■ Data
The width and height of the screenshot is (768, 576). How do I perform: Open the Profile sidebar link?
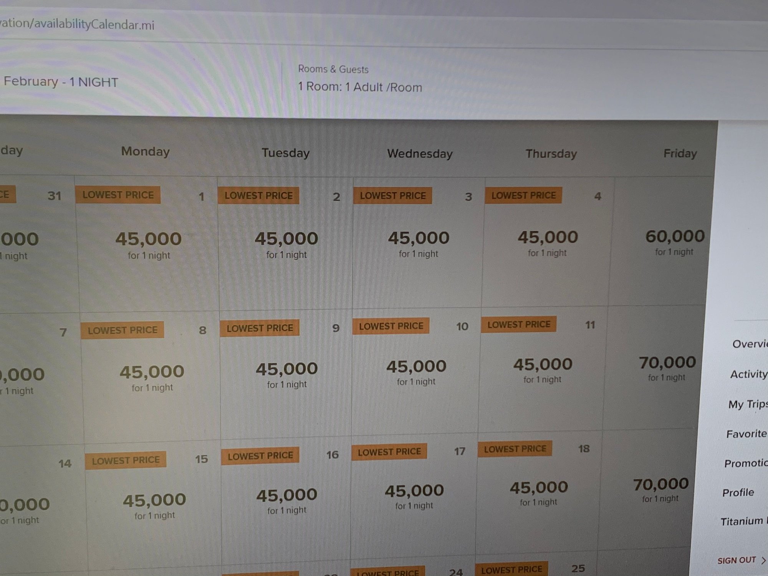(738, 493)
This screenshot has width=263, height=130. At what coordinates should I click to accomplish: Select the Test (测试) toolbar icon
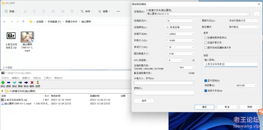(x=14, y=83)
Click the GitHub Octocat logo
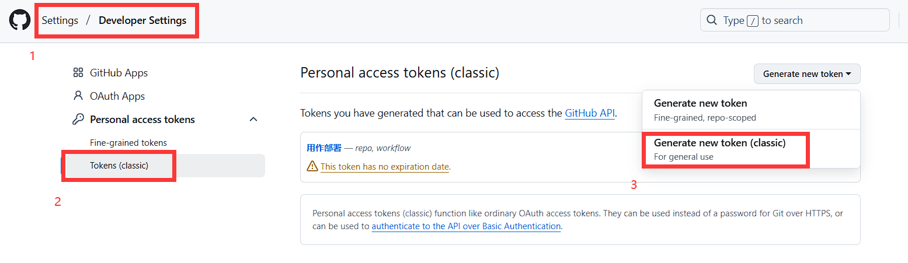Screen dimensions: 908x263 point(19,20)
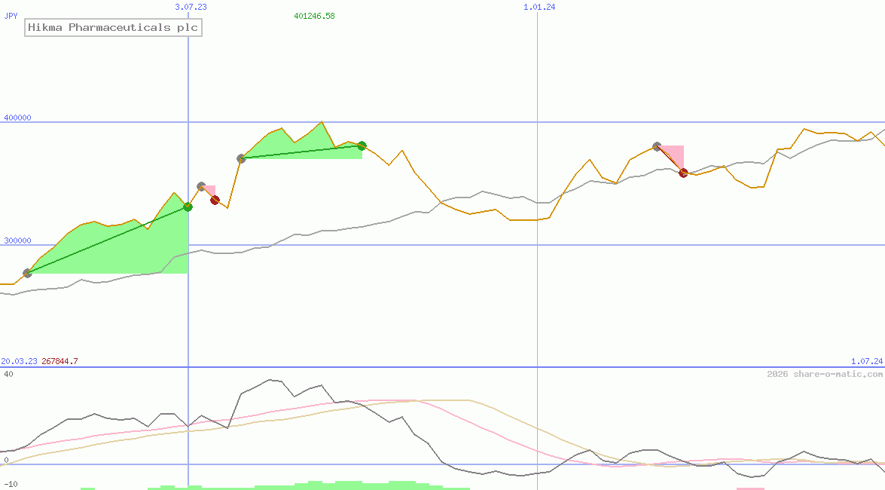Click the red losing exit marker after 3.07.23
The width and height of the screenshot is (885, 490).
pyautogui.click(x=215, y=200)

■ What the exercise asks
Shift every coordinate in the answers by adding 71, and write out again everything from the start of the listing up to and including the line with "(x=14, y=83)", requests included; leave the pictures out.

■ Expected answer
The width and height of the screenshot is (768, 576). How do I perform: Open the Profile sidebar link?
(809, 564)
This screenshot has width=263, height=130. At what coordinates should I click to accomplish: Select the Test (测试) toolbar icon
(x=85, y=154)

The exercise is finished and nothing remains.